Portland Poet Laureate, Maya Williams


What does spoken word do for you that poetry written on paper can’t do?

One of the workshops I’ll be doing this year will be with my friend Gibson Fay-LeBlanc, who’s in charge of Maine Writers and Publishers Alliance, about page poetry and stage poetry and how they intersect. It’s fascinating hearing from people who prefer poetry on the page and who publish on the page, and how often they say spoken word poets are too casual in their writing, or spoken word poets are just yelling, or stage poets are too focused on identity politics. Is it that they’re focused on identity politics, or that they focus on identities you’re not willing to talk about? Are they speaking too casually, or are they just speaking with fewer constraints than you? I do believe there are ways that the two can intersect and combine, and I’m really excited to make that workshop available to folks.

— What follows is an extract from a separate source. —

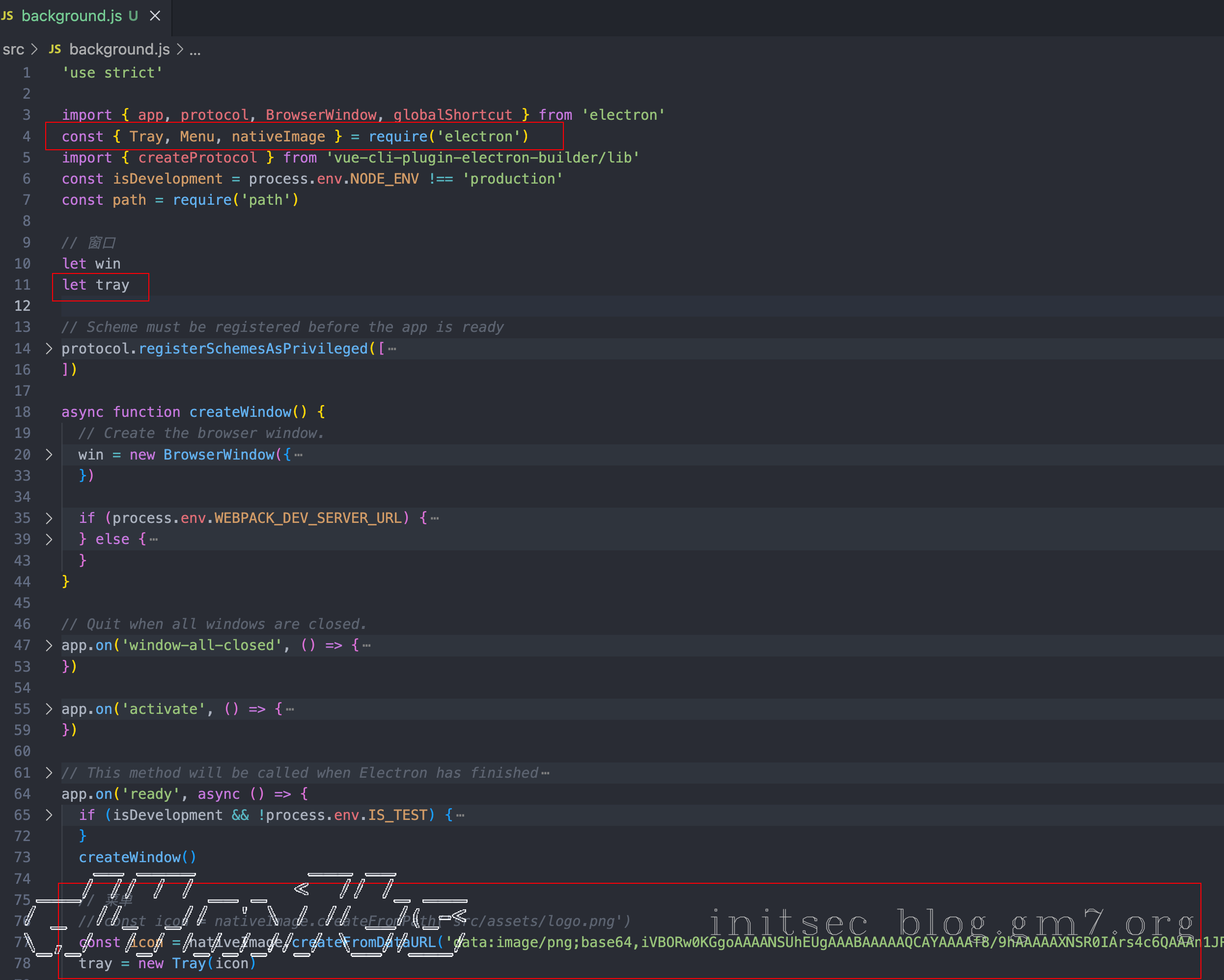
Task: Select the background.js tab
Action: tap(72, 16)
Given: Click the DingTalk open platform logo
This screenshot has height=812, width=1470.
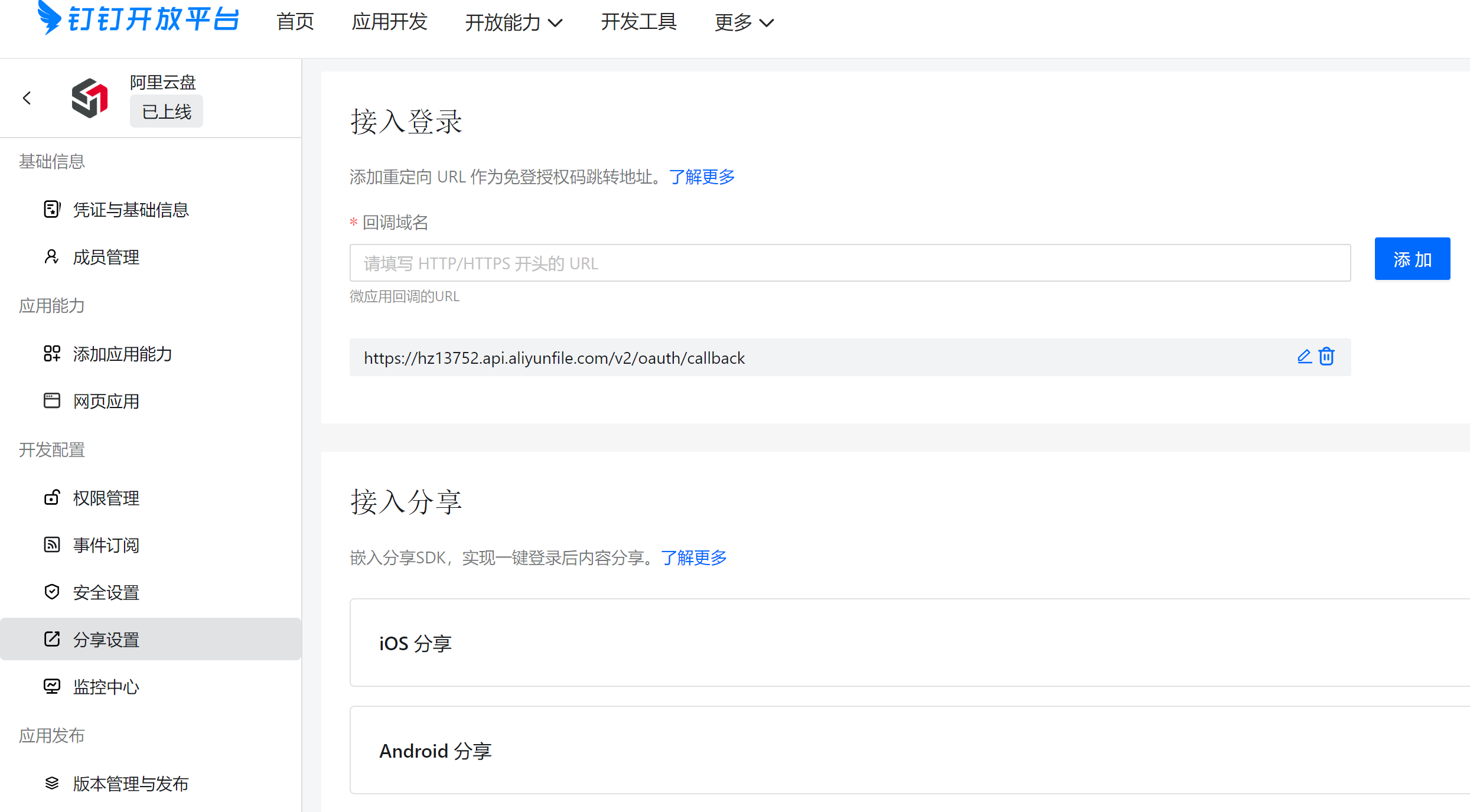Looking at the screenshot, I should tap(138, 19).
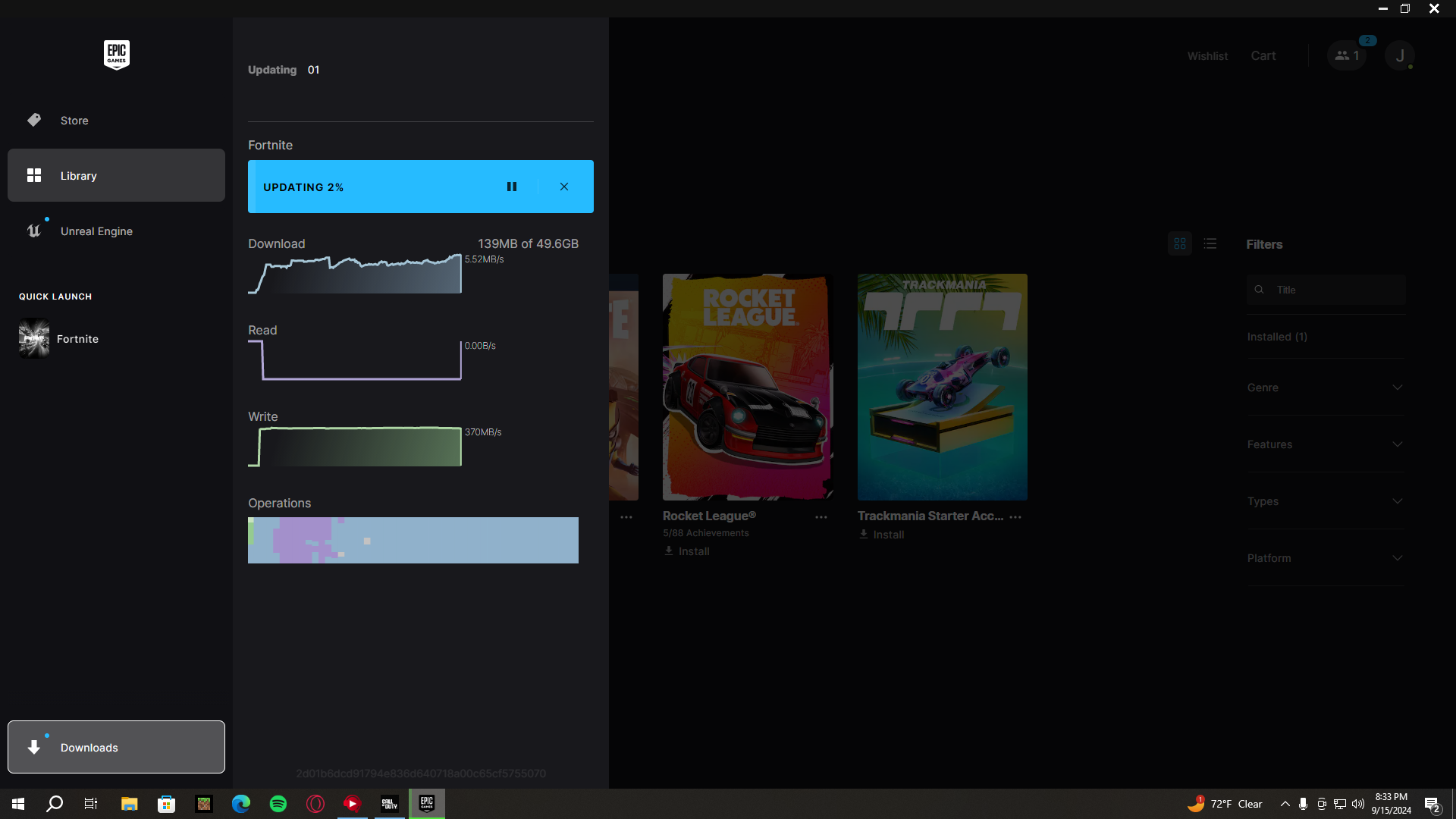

You began writing at age 5 and writing poetry at age 11. Did writing help you to find and express your gender?

I did not come out as trans until almost a year after I moved to Maine. I remember thinking to myself, “What am I going to write that’s going to make me feel affirmed?” I’m really grateful for the poet Paige Lewis because they told me, “You can write nonbinary poems because you are nonbinary. Every poem you write is essentially a nonbinary poem.” That helped a lot as far as growing in my own affirmation, whether I write explicitly about gender or not. Sometimes I say, “I’m a nonbinary woman,” and there are some days where I’m like, “I’m a nonbinary femme,” because that’s how fluidity works. I’m grateful to be living in Maine and to be working for LGBTQ+ organizations, which has helped me grow in my identity.

Portland Poet Laureate, Maya Williams


How does the fact that Portland, and Maine in general, is so white affect you and your experience as an artist here?

It took me a minute to find more Black people and people of color, but when I did it felt very good. What’s fascinating about moving from North Carolina to Maine is that forms of microaggression are still very much present, including an arts community where white organizers would say things like, “Oh, this is great, but can you not make it as political?” Or, “We should let you know that we don’t capitalize the B in Black.” It’s a lot of trying to navigate how to protect my own emotional capacities while also learning how to advocate for myself and others.


How do you feel about the future?

I consider myself realistic about the future. There has to be a lot of emotional change within each individual in order for there to be a complete systemic change in a macro way. At the same time, I am also very optimistic, and, again, people in the community give me that form of optimism as far as how people care for one another, and how intergenerational collaborations happen amongst one another, and how BIPOC [Black, Indigenous, and People of Color] are thriving in their art world or other worlds that they occupy. So, I’m optimistic. Now it’s just a matter of making sure that we continue to hold people accountable to make the changes that we want to see, and make sure that it’s people with privilege who do it first and don’t do it in a way where they’re like, “Well, teach me how.” It’s like, no, they need to do the learning themselves, and they can’t dictate how their learning goes. That’s not how that works.